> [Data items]
******************************

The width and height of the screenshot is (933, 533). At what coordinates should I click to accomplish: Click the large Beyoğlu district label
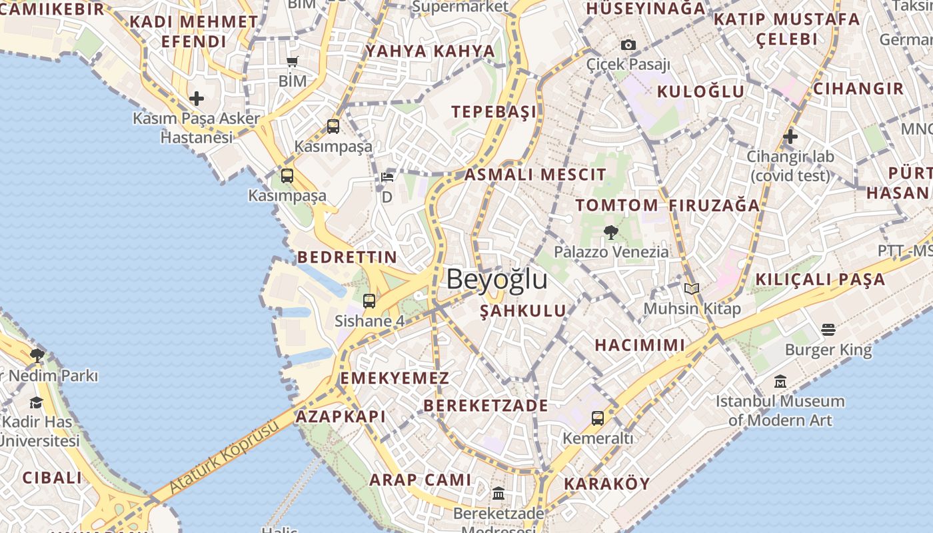coord(496,279)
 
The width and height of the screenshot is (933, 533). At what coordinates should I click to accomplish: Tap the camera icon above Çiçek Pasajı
coord(628,45)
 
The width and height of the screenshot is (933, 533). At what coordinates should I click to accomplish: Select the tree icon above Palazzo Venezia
coord(610,233)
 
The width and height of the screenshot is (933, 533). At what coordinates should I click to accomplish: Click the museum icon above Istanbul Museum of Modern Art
coord(780,382)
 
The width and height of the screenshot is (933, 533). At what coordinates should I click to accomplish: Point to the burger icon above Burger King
coord(828,330)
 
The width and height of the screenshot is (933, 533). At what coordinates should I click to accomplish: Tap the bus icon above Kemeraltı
coord(597,418)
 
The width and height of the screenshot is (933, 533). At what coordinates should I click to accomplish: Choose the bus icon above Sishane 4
coord(369,301)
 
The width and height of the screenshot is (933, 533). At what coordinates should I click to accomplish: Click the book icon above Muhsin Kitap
coord(692,289)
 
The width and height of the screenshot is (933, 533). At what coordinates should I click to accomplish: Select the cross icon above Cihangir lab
coord(790,137)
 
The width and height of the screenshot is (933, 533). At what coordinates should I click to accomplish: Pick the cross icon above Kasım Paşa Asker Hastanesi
coord(196,99)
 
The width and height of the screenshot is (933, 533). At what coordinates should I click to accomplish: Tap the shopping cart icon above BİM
coord(292,62)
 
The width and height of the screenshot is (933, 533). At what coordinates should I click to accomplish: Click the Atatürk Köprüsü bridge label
coord(223,458)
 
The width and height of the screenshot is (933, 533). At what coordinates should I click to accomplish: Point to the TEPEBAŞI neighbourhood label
coord(494,111)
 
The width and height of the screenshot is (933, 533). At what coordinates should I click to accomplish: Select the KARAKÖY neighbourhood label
coord(606,484)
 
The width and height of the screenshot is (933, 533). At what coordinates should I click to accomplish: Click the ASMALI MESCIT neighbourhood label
coord(535,175)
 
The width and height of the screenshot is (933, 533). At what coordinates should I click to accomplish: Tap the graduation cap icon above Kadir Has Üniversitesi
coord(36,402)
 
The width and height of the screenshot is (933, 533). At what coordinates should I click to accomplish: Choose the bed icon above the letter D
coord(387,177)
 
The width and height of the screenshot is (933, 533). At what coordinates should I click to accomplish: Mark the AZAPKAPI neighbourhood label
coord(341,416)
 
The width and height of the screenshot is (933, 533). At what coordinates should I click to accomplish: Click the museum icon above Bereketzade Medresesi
coord(498,493)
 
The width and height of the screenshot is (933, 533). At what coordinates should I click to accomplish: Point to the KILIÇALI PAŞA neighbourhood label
coord(820,279)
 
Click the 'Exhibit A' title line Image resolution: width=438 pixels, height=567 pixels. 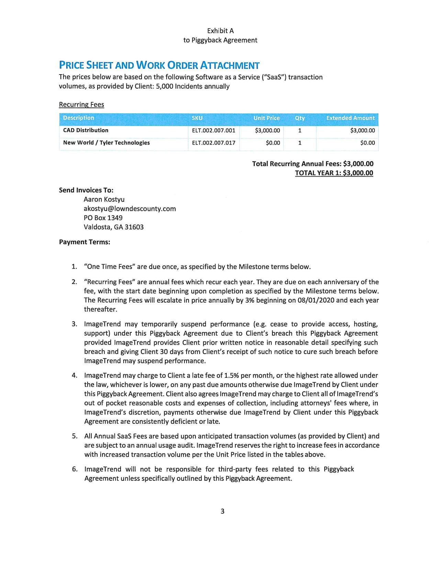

******************************

Copy the material from the line containing "icon above BİM" up to and including the line containing "coord(341,416)", requests too. Multiply each coordinate in the answers by 1.5, round it to a whole number with halves going up, and leave everything else unchanged.

The width and height of the screenshot is (933, 533). At what coordinates should I click to accomplish: Tap the shopping cart icon above BİM
coord(438,93)
 
The width and height of the screenshot is (933, 533). At what coordinates should I click to accomplish: Click the Atatürk Köprüsü bridge label
coord(335,687)
 
The width and height of the screenshot is (933, 533). At what coordinates should I click to accomplish: Point to the TEPEBAŞI neighbourhood label
coord(741,167)
 
The width and height of the screenshot is (933, 533). At what coordinates should I click to accomplish: Select the KARAKÖY neighbourhood label
coord(909,726)
 
The width and height of the screenshot is (933, 533). At what coordinates should I click to accomplish: Click the ASMALI MESCIT neighbourhood label
coord(803,263)
 
The width and height of the screenshot is (933, 533). At what coordinates should I click to accomplish: Tap the graduation cap icon above Kadir Has Üniversitesi
coord(54,603)
 
The width and height of the screenshot is (933, 533). At what coordinates should I click to accomplish: Choose the bed icon above the letter D
coord(581,266)
 
The width and height of the screenshot is (933, 533). At what coordinates should I click to accomplish: Mark the AZAPKAPI neighbourhood label
coord(512,624)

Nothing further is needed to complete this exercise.